Page MenuHomePhabricator

Submit a spark job to the dse-k8s cluster
Closed, ResolvedPublic

Description

We need to be able to verify that we are able to create SparkApplication object in Kubernetes and have it create the necessary driver and executor pods.

At this stage it does not matter whether or not the job consumes any input or creates any output, it is simply to test the correct functioning of the spark-operator.

Event Timeline

BTullis subscribed.

Moving this into the current sprint in order to reflect the work currently being undertaken.

The spec of the current test job is as follows.

apiVersion: "sparkoperator.k8s.io/v1beta2"
kind: SparkApplication
metadata:
  name: spark-pi-wmf
  namespace: spark
spec:
  type: Scala
  mode: cluster
  image: "docker-registry.wikimedia.org/spark:3.3.0-2"
  imagePullPolicy: IfNotPresent
  mainClass: org.apache.spark.examples.SparkPi
  mainApplicationFile: "local:///opt/spark/examples/jars/spark-examples_2.12-3.3.0.jar"
  arguments: ["1000"]
  sparkVersion: "3.3.0"
  restartPolicy:
    type: Never
  volumes:
    - name: "test-volume"
      hostPath:
        path: "/tmp"
        type: Directory
  driver:
    cores: 1
    coreLimit: "1200m"
    memory: "512m"
    labels:
      version: 3.3.0
    serviceAccount: spark-driver
    volumeMounts:
      - name: "test-volume"
        mountPath: "/tmp"
  executor:
    cores: 1
    instances: 5
    memory: "512m"
    labels:
      version: 3.3.0
    volumeMounts:
      - name: "test-volume"
        mountPath: "/tmp"

We are currently submitting this job with the spark-deploy kubeconfig credentials and by using kubectl -f spark-pi-wmf.yaml apply

BTullis edited subscribers, added: nfraison, Stevemunene; removed: EChetty.

Errors from the driver pods whilst trying to create executors. Related to resource limits.

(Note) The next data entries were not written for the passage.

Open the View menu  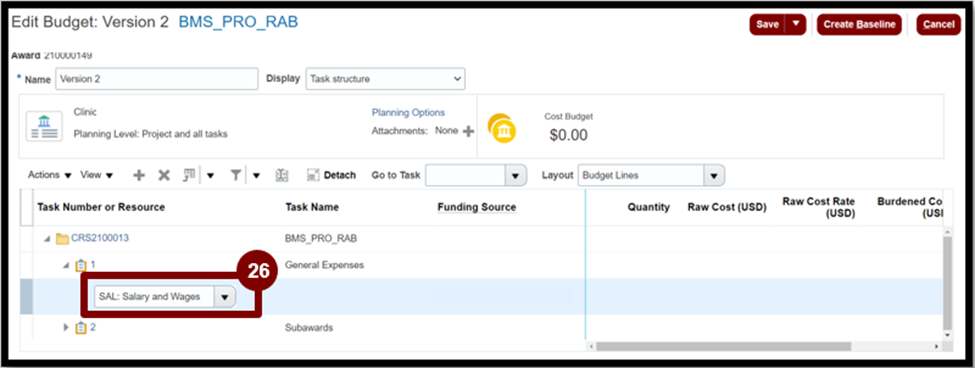pyautogui.click(x=96, y=175)
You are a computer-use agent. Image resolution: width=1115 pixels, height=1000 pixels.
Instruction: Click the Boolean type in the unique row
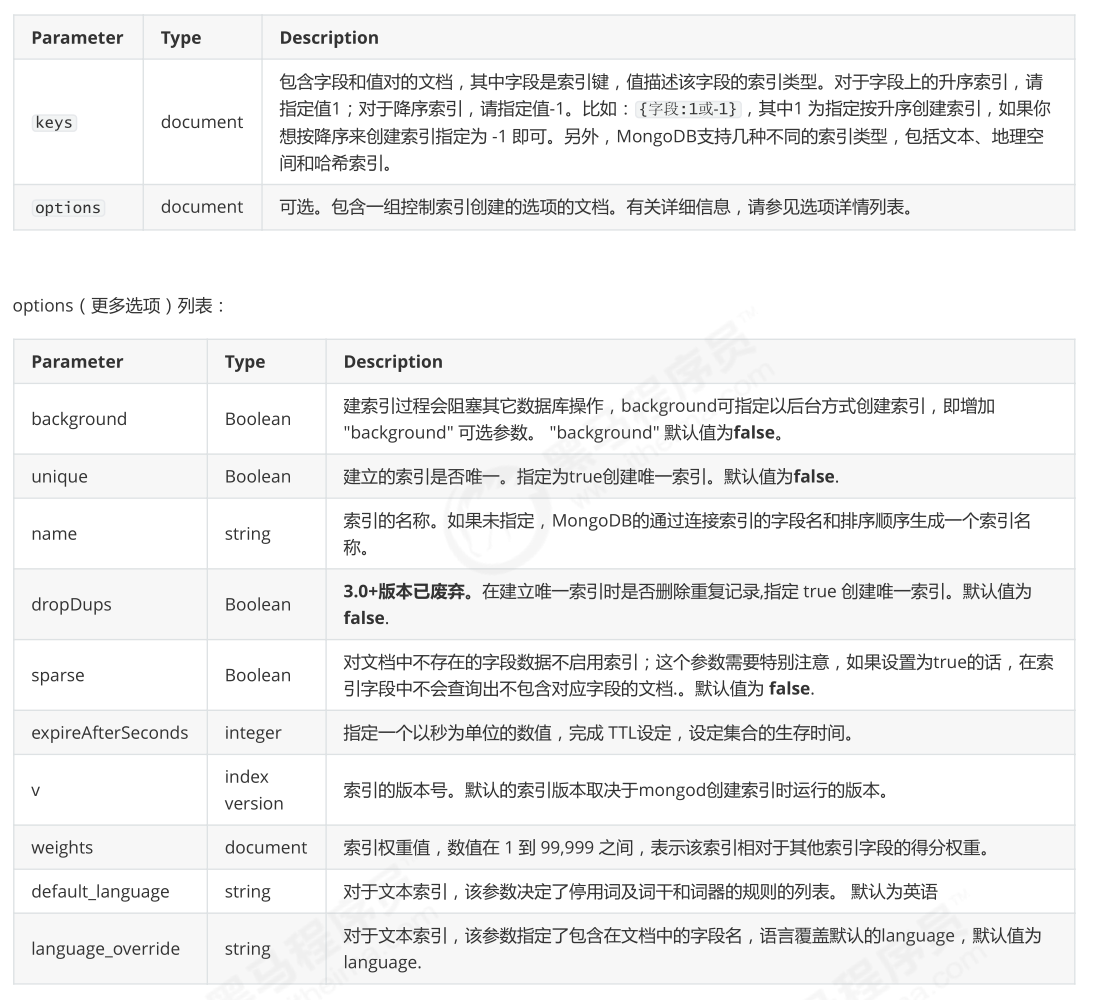pos(257,477)
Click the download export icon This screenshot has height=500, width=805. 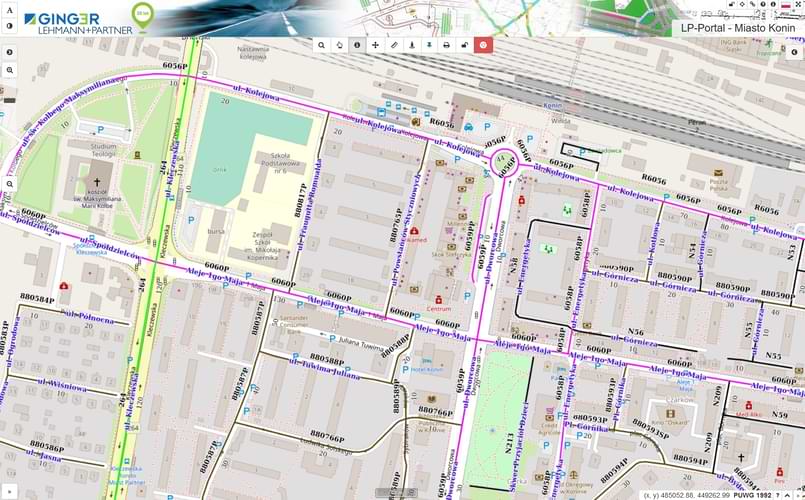tap(429, 45)
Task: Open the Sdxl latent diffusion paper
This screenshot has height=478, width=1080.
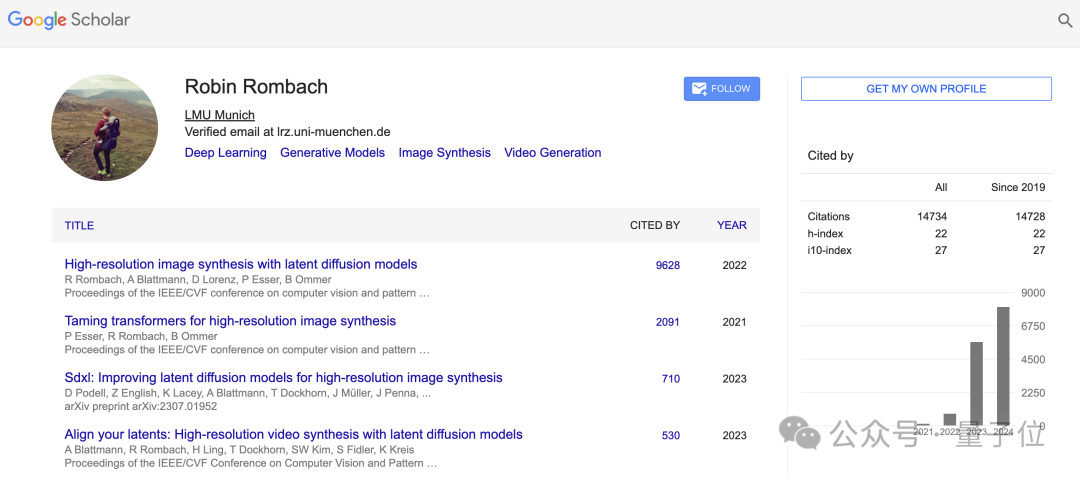Action: click(283, 378)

23/03/09 17:54:43 WARN ExecutorPodsSnapshotsStoreImpl: Exception when notifying snapshot subscriber.
io.fabric8.kubernetes.client.KubernetesClientException: Failure executing: POST at: https://kubernetes.default.svc/api/v1/namespaces/spark/pods. Message: Pod "spark-pi-82463e86c781f0f4-exec-50" is invalid: spec.containers[0].resources.requests: Invalid value: "1": must be less than or equal to cpu limit. Received status: Status(apiVersion=v1, code=422, details=StatusDetails(causes=[StatusCause(field=spec.containers[0].resources.requests, message=Invalid value: "1": must be less than or equal to cpu limit, reason=FieldValueInvalid, additionalProperties={})], group=null, kind=Pod, name=spark-pi-82463e86c781f0f4-exec-50, retryAfterSeconds=null, uid=null, additionalProperties={}), kind=Status, message=Pod "spark-pi-82463e86c781f0f4-exec-50" is invalid: spec.containers[0].resources.requests: Invalid value: "1": must be less than or equal to cpu limit, metadata=ListMeta(_continue=null, remainingItemCount=null, resourceVersion=null, selfLink=null, additionalProperties={}), reason=Invalid, status=Failure, additionalProperties={}).

I will try reducing the requested number of cpu units.

Executor pods are now well launched:

apiVersion: "sparkoperator.k8s.io/v1beta2"
kind: SparkApplication
metadata:
  name: spark-pi-wmf
  namespace: spark
spec:
  type: Scala
  mode: cluster
  image: "docker-registry.wikimedia.org/spark:3.3.0-2"
  imagePullPolicy: IfNotPresent
  mainClass: org.apache.spark.examples.SparkPi
  mainApplicationFile: "local:///opt/spark/examples/jars/spark-examples_2.12-3.3.0.jar"
  arguments: ["1000"]
  sparkVersion: "3.3.0"
  restartPolicy:
    type: Never
  volumes:
    - name: "test-volume"
      hostPath:
        path: "/tmp"
        type: Directory
  driver:
    cores: 1
    coreLimit: "1"
    memory: "512m"
    labels:
      version: 3.3.0
    serviceAccount: spark-driver
    volumeMounts:
      - name: "test-volume"
        mountPath: "/tmp"
  executor:
    cores: 1
    coreLimit: "1"
    instances: 5
    memory: "512m"
    labels:
      version: 3.3.0
    volumeMounts:
      - name: "test-volume"
        mountPath: "/tmp"

But there is connection issues between executors and driver

23/03/09 19:24:33 ERROR RpcOutboxMessage: Ask terminated before connecting successfully
23/03/09 19:24:33 WARN NettyRpcEnv: Ignored failure: java.io.IOException: Connecting to spark-pi-wmf-3115df86c7d25eb9-driver-svc.spark.svc/10.67.26.77:7078 timed out (120000 ms)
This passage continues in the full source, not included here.